Isakannya memenuhi ruangan. Bahunya terguncang hebat, air matanya tak lagi bisa dikendalikan. Di kepalanya, kenangan Elanor terus datang silih berganti, tawa, suara, bahkan caranya memanggil nama Bella. Semua itu kini hanya bayangan yang menyakitkan.
Malam itu, Bella merasakan untuk pertama kalinya bahwa dunia tanpa Elanor adalah dunia yang dingin, sunyi, dan tak lagi sama.
Sedangkan Rafael, malam itu memilih duduk sendirian di bangku tua di halaman belakang sekolah, tempat yang dua hari lalu masih dipenuhi tawa Elanor. Udara dingin menusuk, tapi bukan itu yang membuat tubuhnya terasa beku. Pikirannya kembali pada momen-momen singkat bersama gadis itu.
Ia bisa dengan jelas membayangkan bagaimana wajah Elanor memerah saat ia sengaja melempar candaan kecil, membuatnya salah tingkah. Masih terasa nyata ekspresi polos bercampur gugup itu, seolah baru terjadi beberapa menit lalu. Dan seketika, bayangan lain muncul: wajah Elanor yang berubah serius, matanya penuh luka saat ia mengaku, “Ibuku yang membunuh Ayahku.”

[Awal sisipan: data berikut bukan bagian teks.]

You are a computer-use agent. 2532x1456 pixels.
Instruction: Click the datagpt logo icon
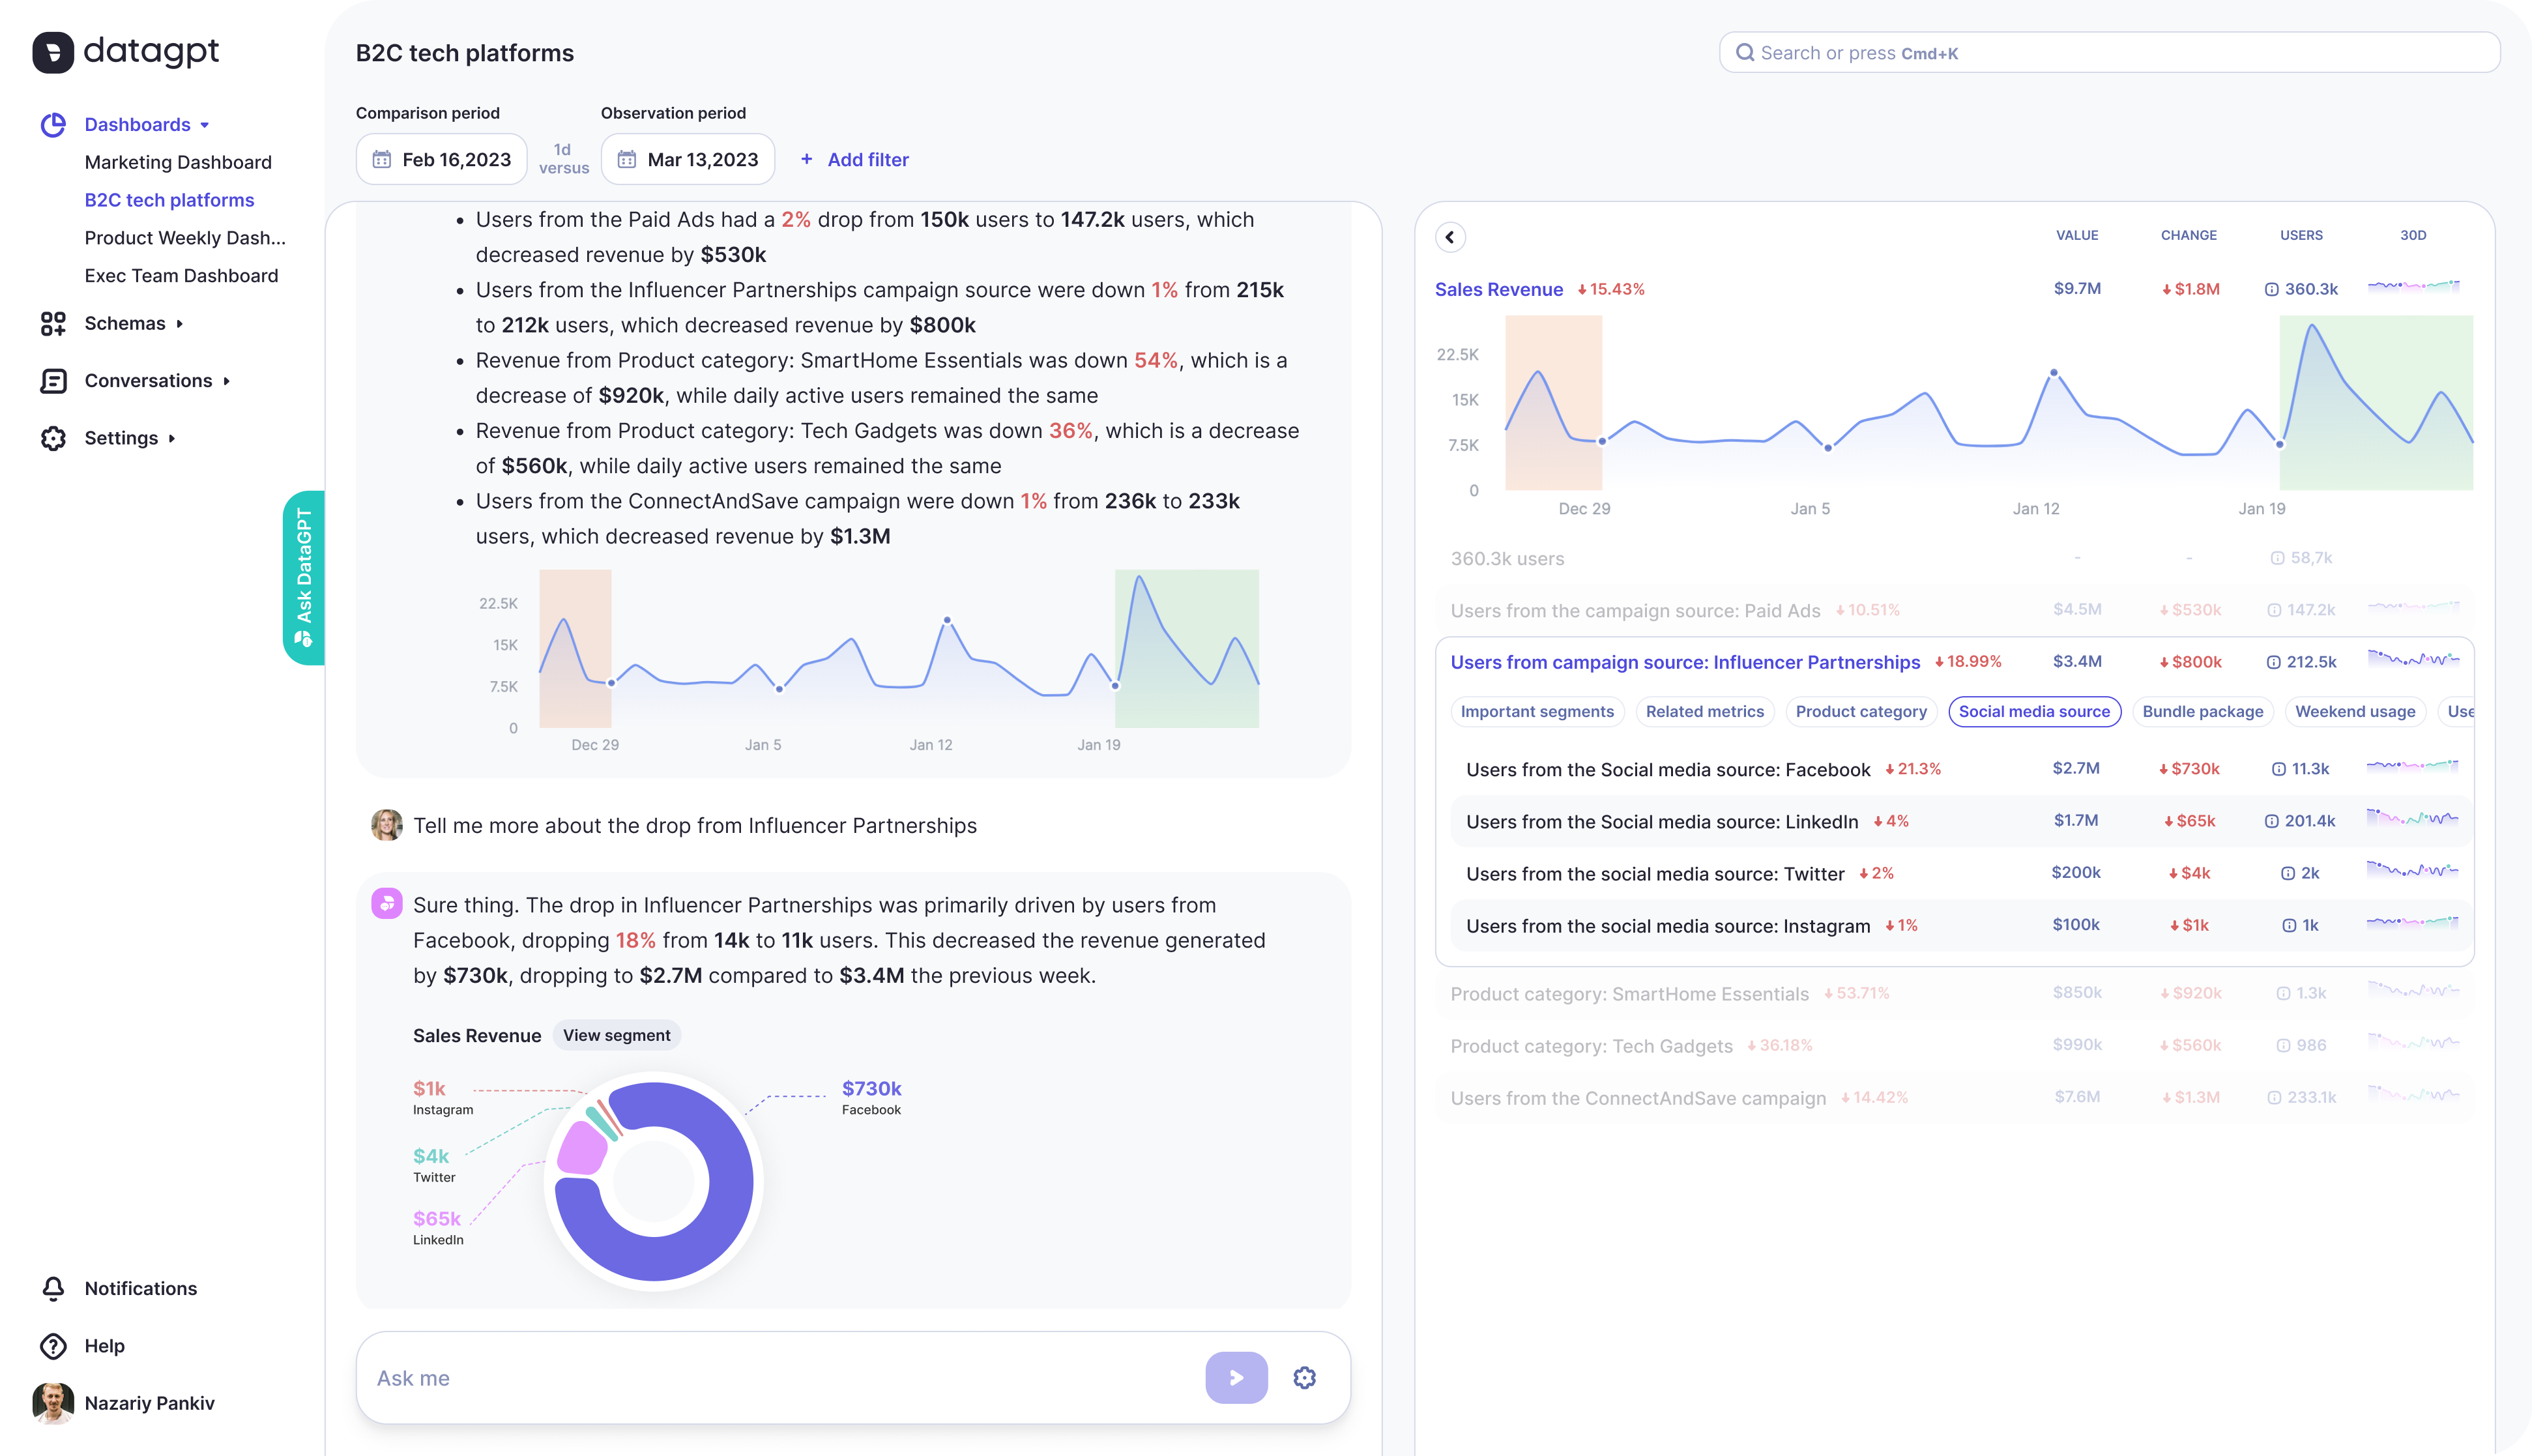pyautogui.click(x=53, y=52)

Kenangan itu menancap kuat, membuat Rafael menunduk dalam-dalam. Tangannya mengepal di atas lutut, rahangnya mengeras, tapi tak ada yang bisa ia lakukan untuk menghapus rasa bersalah yang menghantui. Ia menatap kosong ke arah bangunan sekolah yang hening, lalu mendongak ke langit gelap. Bintang-bintang bertaburan, tapi malam terasa begitu kosong.
Tanpa sadar, setetes air mata jatuh, mengalir perlahan di pipinya. Rafael mengangkat tangannya, meraba wajahnya sendiri dengan heran. Ia bahkan tak sadar dirinya menangis.

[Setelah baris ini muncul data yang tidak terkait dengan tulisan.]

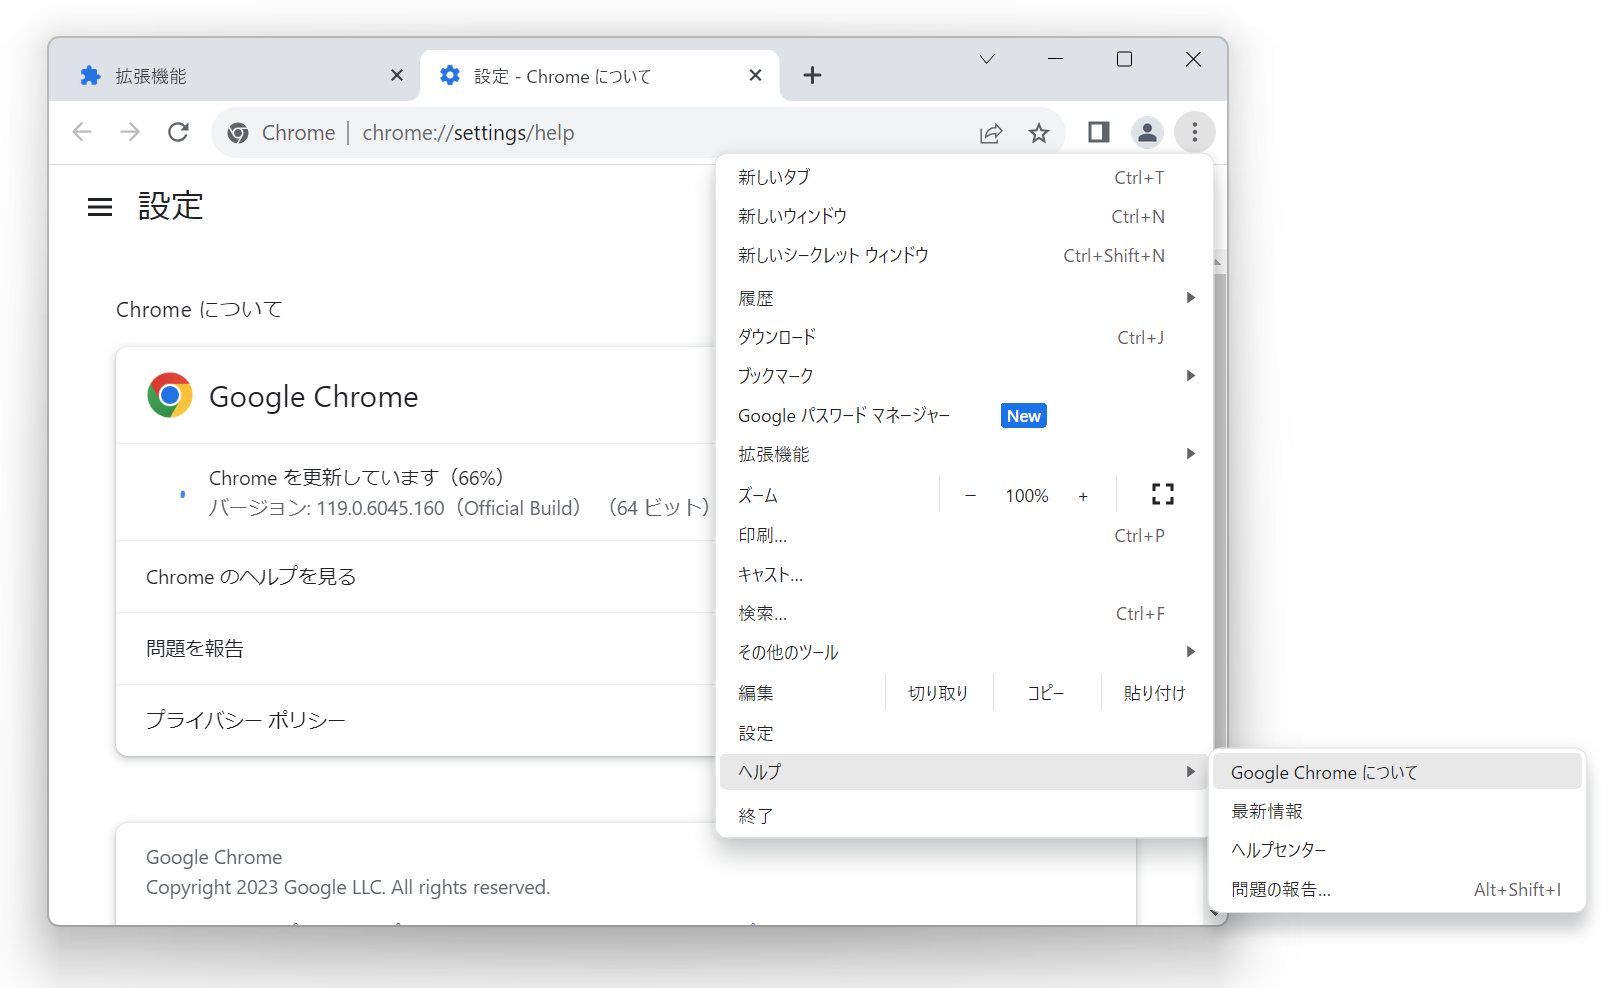Decrease zoom with the minus control
Viewport: 1624px width, 988px height.
click(x=970, y=494)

Saat itu, suara getar dari ponselnya memecah kesunyian. Sebuah notifikasi muncul di layar. Pesan singkat dari asisten nya:
“Tuan. Wasiat Tuan Alexander Cromwell sudah di tangan kami.”

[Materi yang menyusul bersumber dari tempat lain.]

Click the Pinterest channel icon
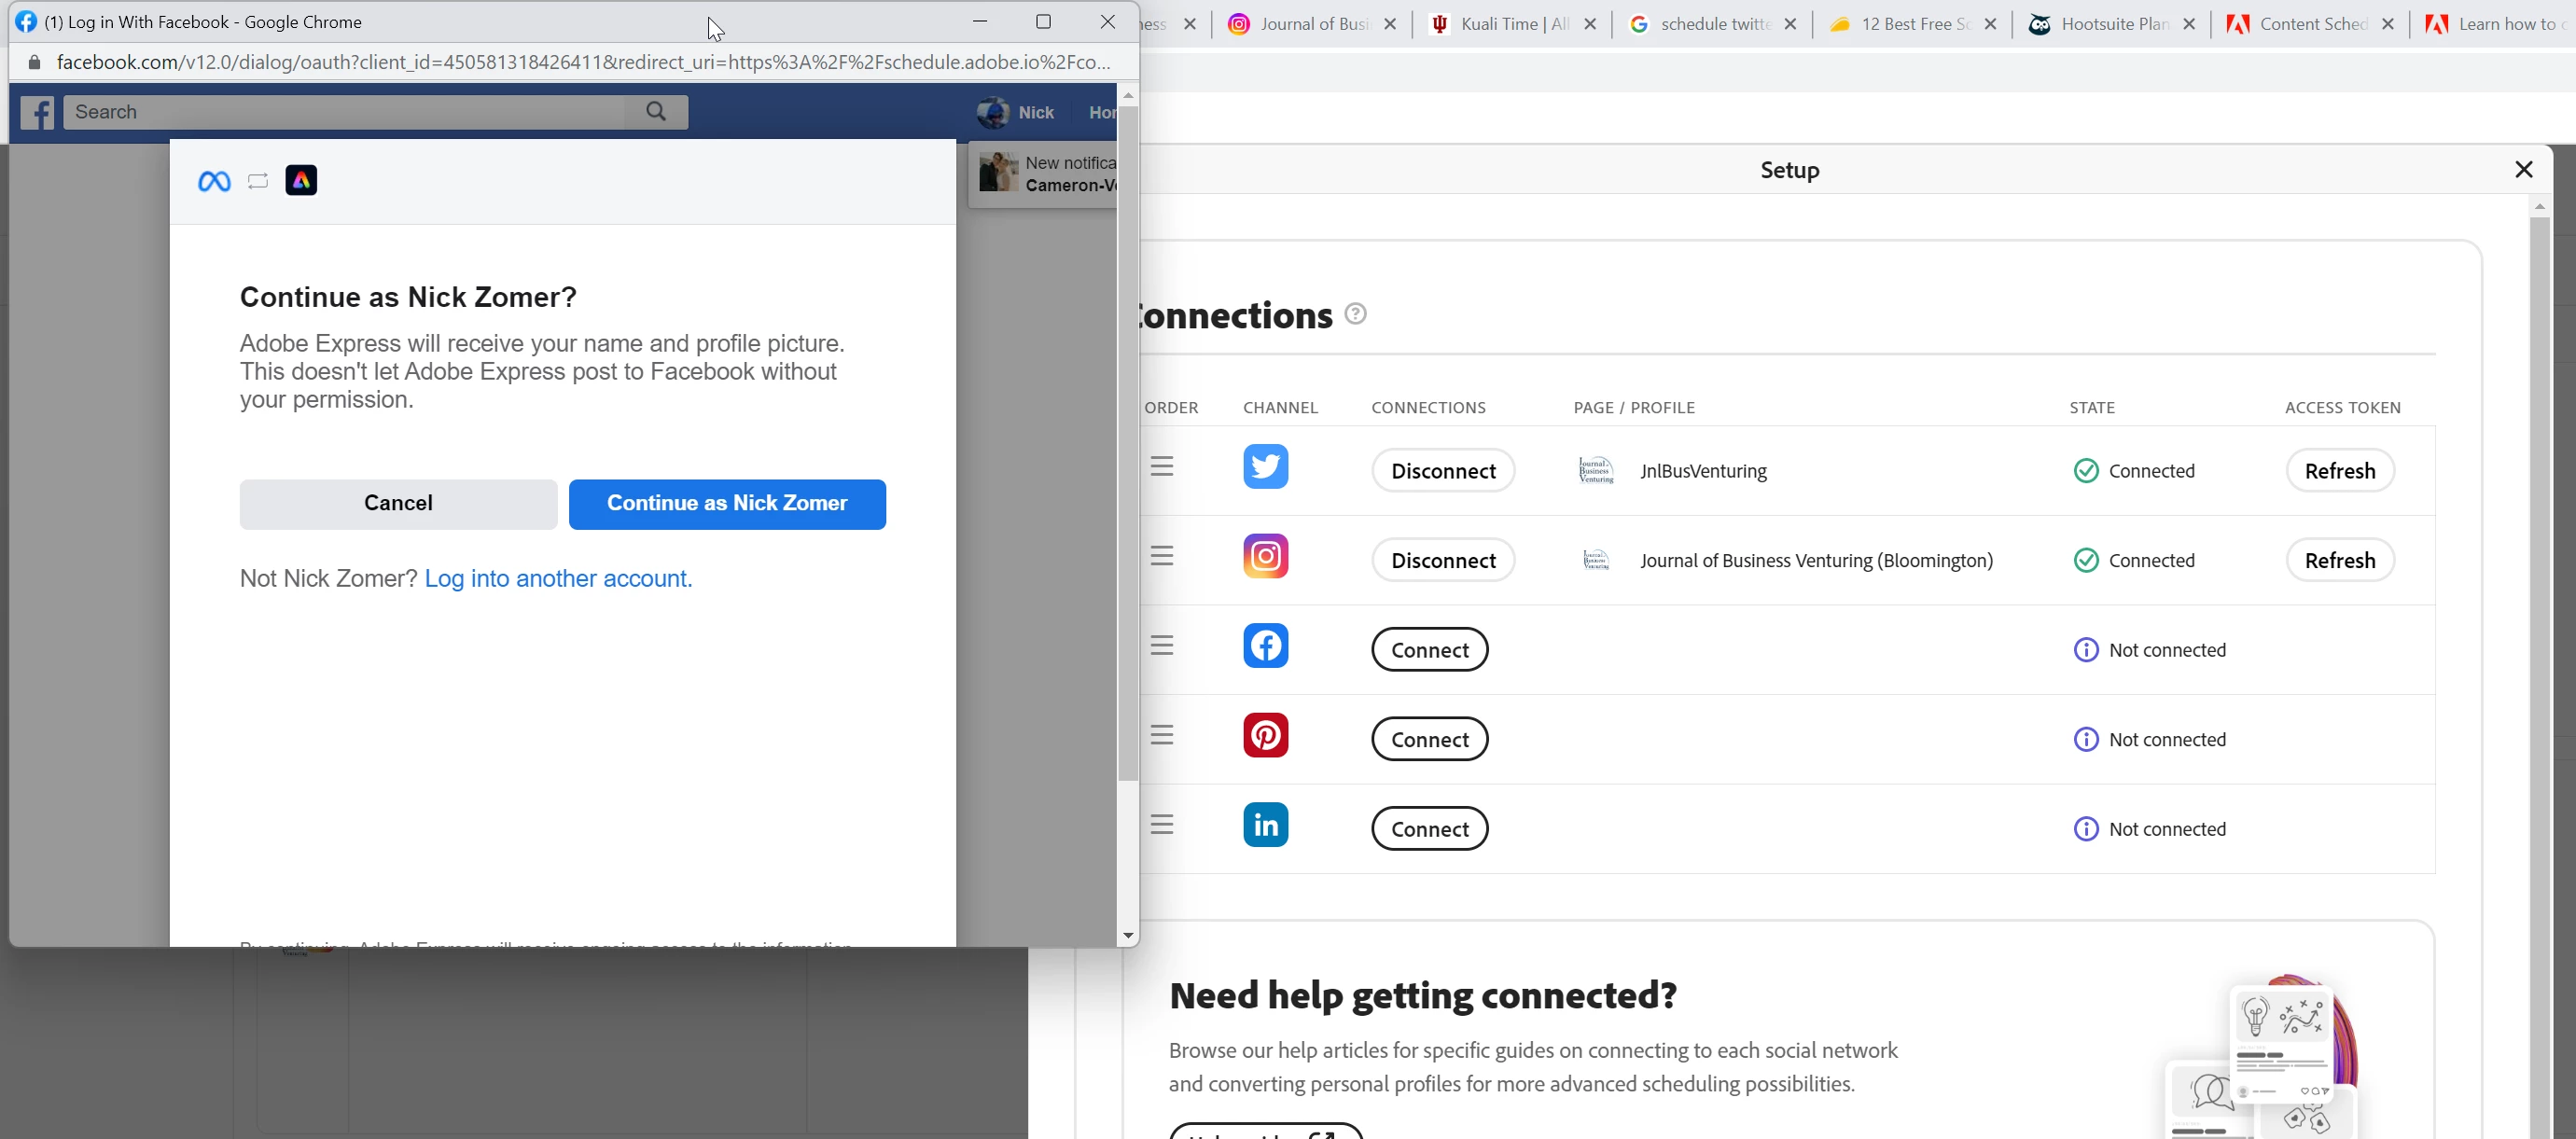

Rafael terdiam cukup lama, menatap layar itu tanpa ekspresi. Hatinya masih berat, pikirannya penuh oleh sosok Elanor. Tapi di balik semua itu, ada satu hal yang membuat bibirnya akhirnya terangkat sedikit, dan senyum tipis, hambar, namun penuh arti. Ia baru saja menang satu langkah dari Cassandra.
----
Keempat orang itu, dengan cara mereka masing-masing, merasakan kehampaan yang sama. Kehilangan yang begitu dalam, seperti sebuah lubang gelap yang tak bisa diisi oleh apa pun.
Dan malam itu, langit seakan ikut berduka. Bintang-bintang berkelip redup, seolah mereka pun meratapi apa yang telah terjadi. Angin berhembus pelan, membawa kesunyian yang menusuk. Seolah seluruh alam tahu, bahwa satu jiwa yang pernah begitu berarti… telah pergi, meninggalkan luka yang tak akan pernah benar-benar sembuh.